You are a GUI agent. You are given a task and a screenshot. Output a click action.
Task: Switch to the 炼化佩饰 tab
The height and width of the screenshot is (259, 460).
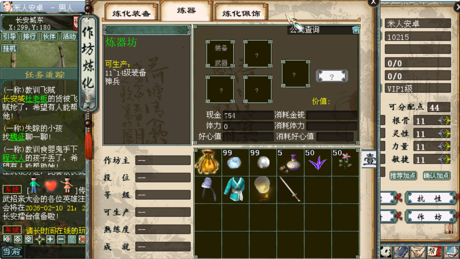click(x=241, y=13)
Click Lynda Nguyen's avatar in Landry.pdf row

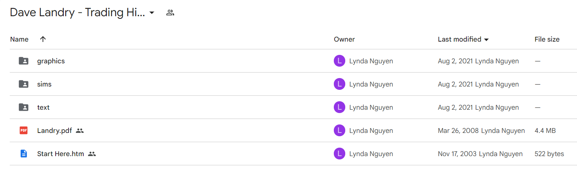pos(339,130)
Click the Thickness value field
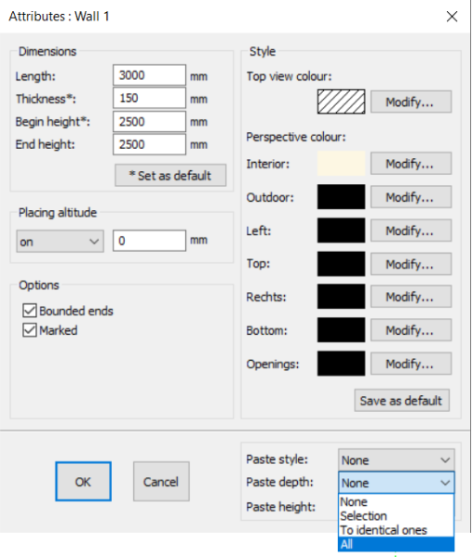Image resolution: width=472 pixels, height=557 pixels. (x=149, y=98)
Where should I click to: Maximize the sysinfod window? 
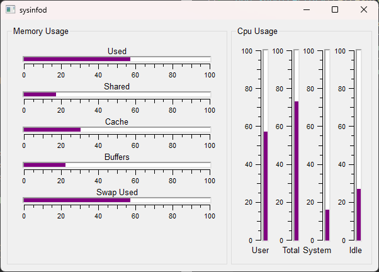pyautogui.click(x=335, y=10)
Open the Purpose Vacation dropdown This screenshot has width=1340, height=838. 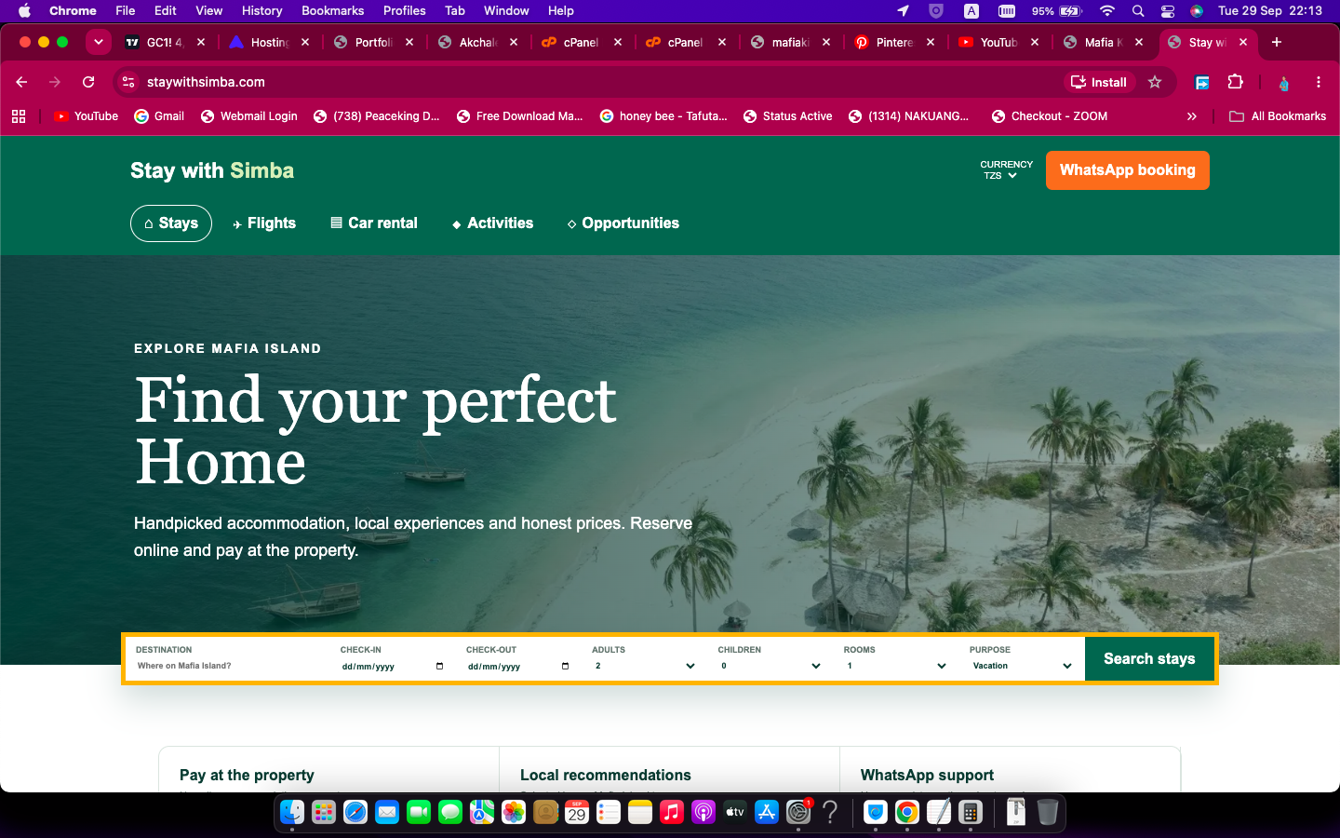(1022, 666)
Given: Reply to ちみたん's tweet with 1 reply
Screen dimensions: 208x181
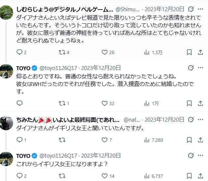Looking at the screenshot, I should click(19, 140).
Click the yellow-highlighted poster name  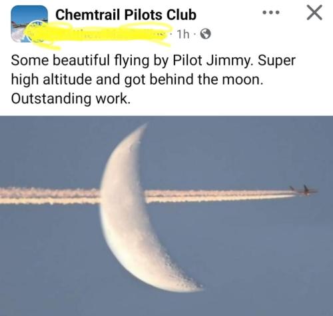(99, 35)
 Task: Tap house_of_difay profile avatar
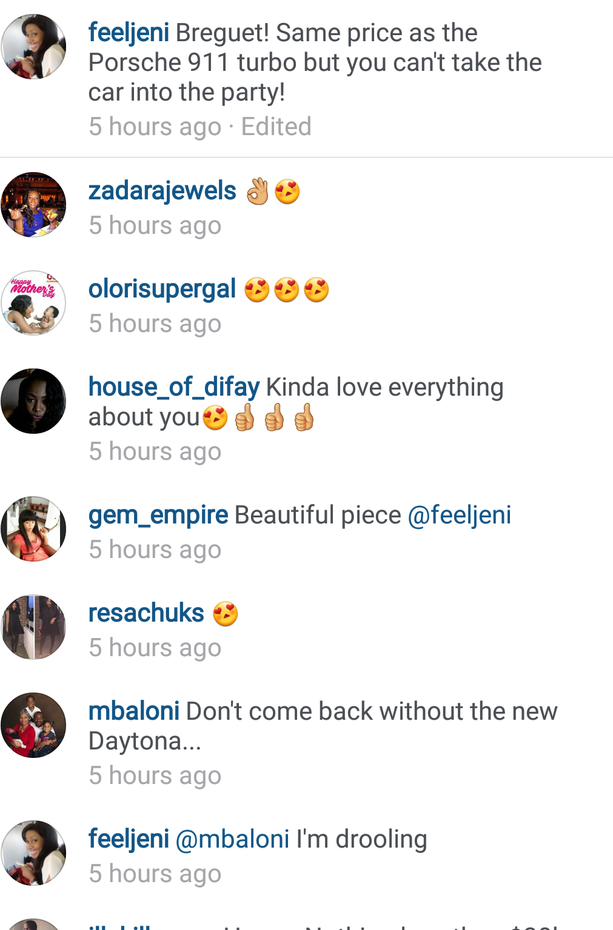(33, 401)
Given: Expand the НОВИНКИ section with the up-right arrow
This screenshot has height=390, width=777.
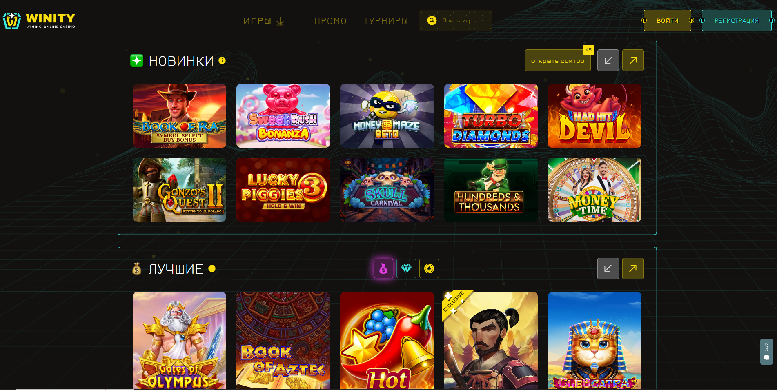Looking at the screenshot, I should point(633,60).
::::::::
* [Task to complete]: Put the items, from the first one through the line containing "pyautogui.click(x=335, y=10)", into a two-column CSV with the headers instruction and action, one row per item, with each field in double quotes and its line breaks replaced by spaces. Leave the pictures out.

* [Task answer]:
instruction,action
"You are a GUI agent. You are given a task and a screenshot. Output a click action. Task: Switch to the 炼化佩饰 tab The height and width of the screenshot is (259, 460).","click(x=241, y=13)"
"Click Lynda Nguyen's avatar in Landry.pdf row","pos(339,130)"
"Click the Thickness value field","Image resolution: width=472 pixels, height=557 pixels. (x=149, y=98)"
"Where should I click to: Maximize the sysinfod window?","pyautogui.click(x=335, y=10)"